Ce travail terrible ne finit qu’à quatre heures. Je reviens tristement seule, car les hommes ont marché plus vite que moi. Le trajet est fort long ; je suis mouillée, mon costume tailleur est plein de boue, ainsi que mes mains ; je trébuche avec mes mauvaises chaussures sur le pavé boueux des rues interminables. C’est cela, l’idéal que je suis venu chercher aussi loin ? Je suis comme une mendiante. N’en pouvant plus, j’entre dans une « stolovaïa » de l’Arbat, où je demande un chocolat pour mes derniers six mille roubles ; je n’aurai même pas pour payer le petit pain qui en coûte quatre mille. C’est un endroit relativement chic ; le patron me regarde d’abord de travers, mais la patronne me connaît, je suis déjà venue. Elle considère mes mains et mes vêtements boueux et me demande d’où je viens ; je le lui dis. Elle fait alors une moue de dédain ; évidemment, elle n’est pas communiste.
Le soir, au dîner, les camarades me disent que mon acte « d’indiscipline » a mis à l’envers toutes les cervelles féminines de l’hôtel. Les anarchistes, qui tiennent absolument à ce que je n’ignore rien des dessous du régime, me montrent la prostitution qui revient avec la nouvelle politique.

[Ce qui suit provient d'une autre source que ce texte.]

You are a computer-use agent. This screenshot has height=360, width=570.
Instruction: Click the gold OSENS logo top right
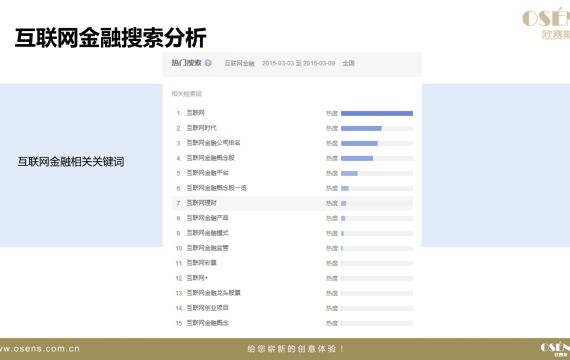pos(546,23)
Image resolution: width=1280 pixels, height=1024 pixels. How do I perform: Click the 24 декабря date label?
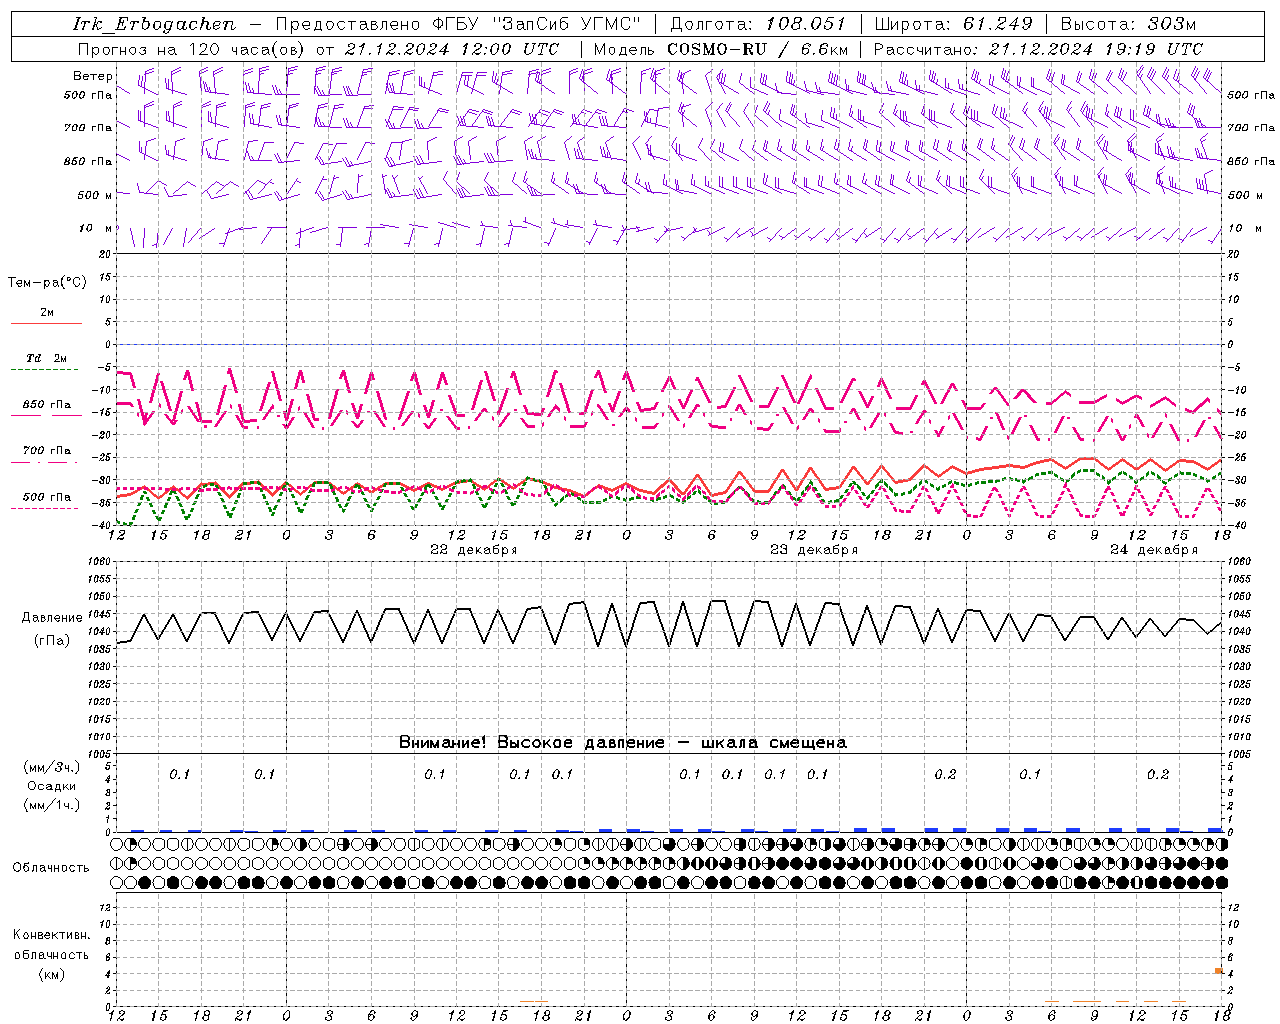point(1153,550)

Elle n’avait pas disparu, ajoutent-ils ; si vous ne la voyez pas, c’est parce que vous êtes femme ; nous la voyons, nous autres hommes. On peut avoir facilement une femme pour cinquante mille roubles. Un exemple vient illustrer leurs dires ; un « délégat » au Congrès International s’est fait ces jours derniers entôler à Moscou et c’était, horreur, l’argent que le Komintern lui avait donné pour son retour !

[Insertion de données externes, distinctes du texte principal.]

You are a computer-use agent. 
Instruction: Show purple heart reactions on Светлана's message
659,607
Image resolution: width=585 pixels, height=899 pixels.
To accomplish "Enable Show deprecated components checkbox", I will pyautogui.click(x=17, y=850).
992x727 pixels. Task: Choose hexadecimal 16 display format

Les anarchistes, qui ignorent les questions féministes, ne voient dans la chose que l’immoralité traditionnelle : j’ai la peine d’y voir la persistance du vieil esclavage féminin. Si la prostitution existe, c’est que, ici comme ailleurs, les hommes sont seuls les maîtres de l’argent ou de ce qui en tient lieu. Pour être bien nourries et bien habillées, les jeunes femmes qui ont de la beauté se font entretenir par les puissants du jour ; les sodkom ou maîtresses de commissaires sont un objet de scandale. On raconte à leur sujet la plaisante anecdote suivante :
Une longue queue, comme on en voit beaucoup à Moscou, stationnait devant un bureau où l’on donnait des cartes de paioc. Les gens attendaient là depuis des heures lorsqu’une jolie jeune femme de mise élégante, chaussée de magnifiques souliers jaunes à talons de 18 centimètres, passe hardiment devant la file des expectants. Elle laisse tomber sur eux un regard méprisant et pénètre d’autorité dans l’édifice. Elle en ressort bientôt, tenant sa carte à la main.

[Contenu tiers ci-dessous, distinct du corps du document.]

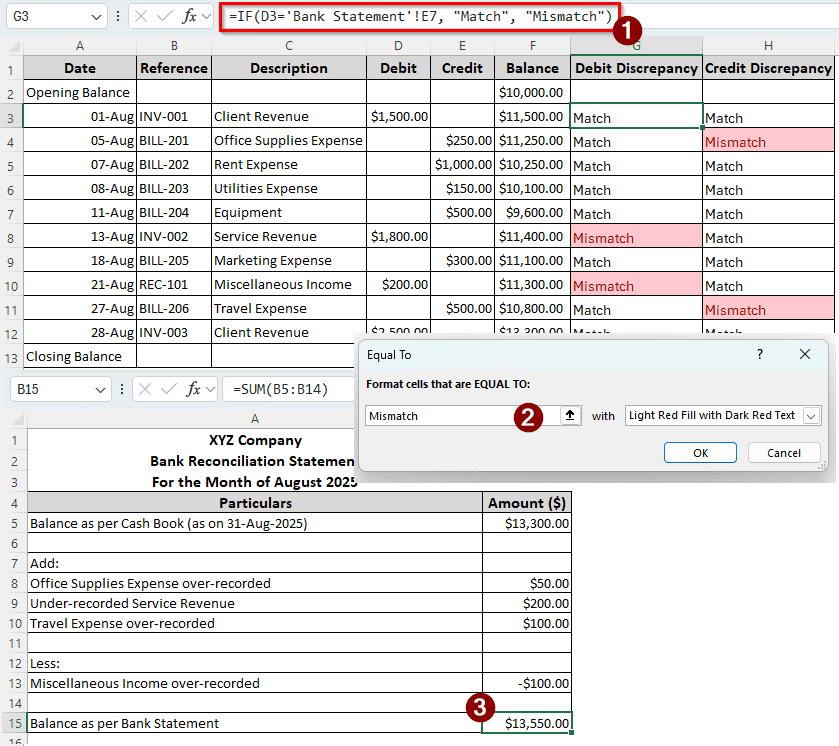Select column G header

click(636, 46)
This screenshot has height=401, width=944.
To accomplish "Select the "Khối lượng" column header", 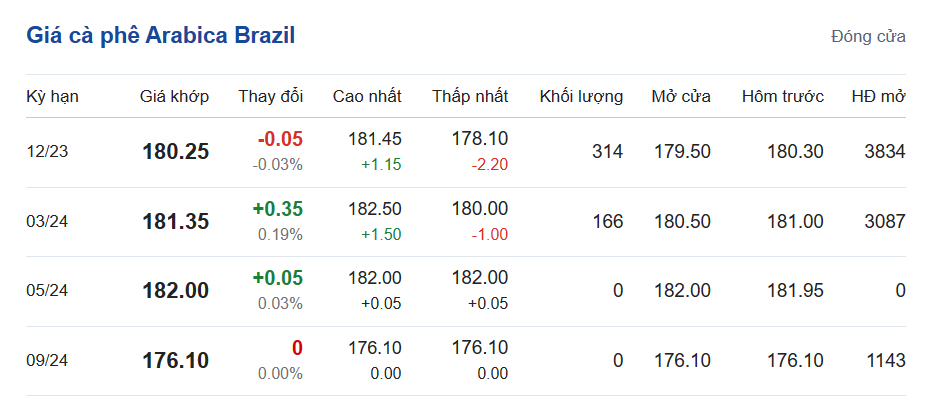I will coord(581,97).
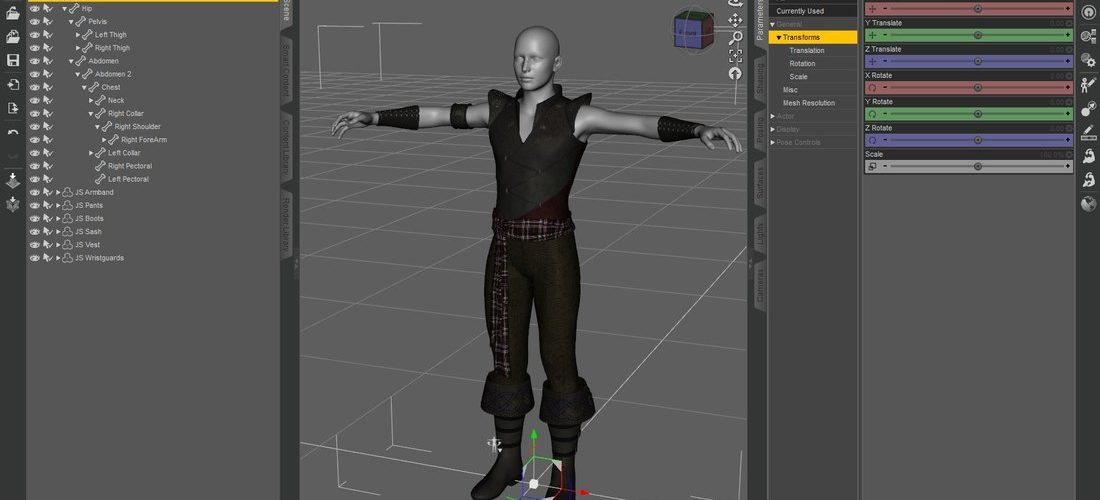Toggle selectability arrow for Neck bone
1100x500 pixels.
pyautogui.click(x=48, y=100)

Un pope, qui stationnait là depuis longtemps s’étonne de l’injustice criante ; il demande à ses voisins comment il se fait que la dame puisse être ainsi privilégiée.
— Ce n’est pas étonnant, lui dit-on ; c’est une sodkom. Le pope n’est guère mieux renseigné, mais c’est un homme avisé et il se dit en lui-même : « S’il suffit d’être sodkom pour passer tout de suite, je vais dire que je le suis. »
Le voilà qui sort du rang, entre dans l’édifice et dit au fonctionnaire qui distribue les paiocs : « J’ai le droit d’être servi de suite, je suis « sodkom ».
L’employé, scandalisé, au lieu de faire droit à la demande du pope, appelle un agent de la tchéka et le fait conduire en prison sous l’inculpation de sodomie.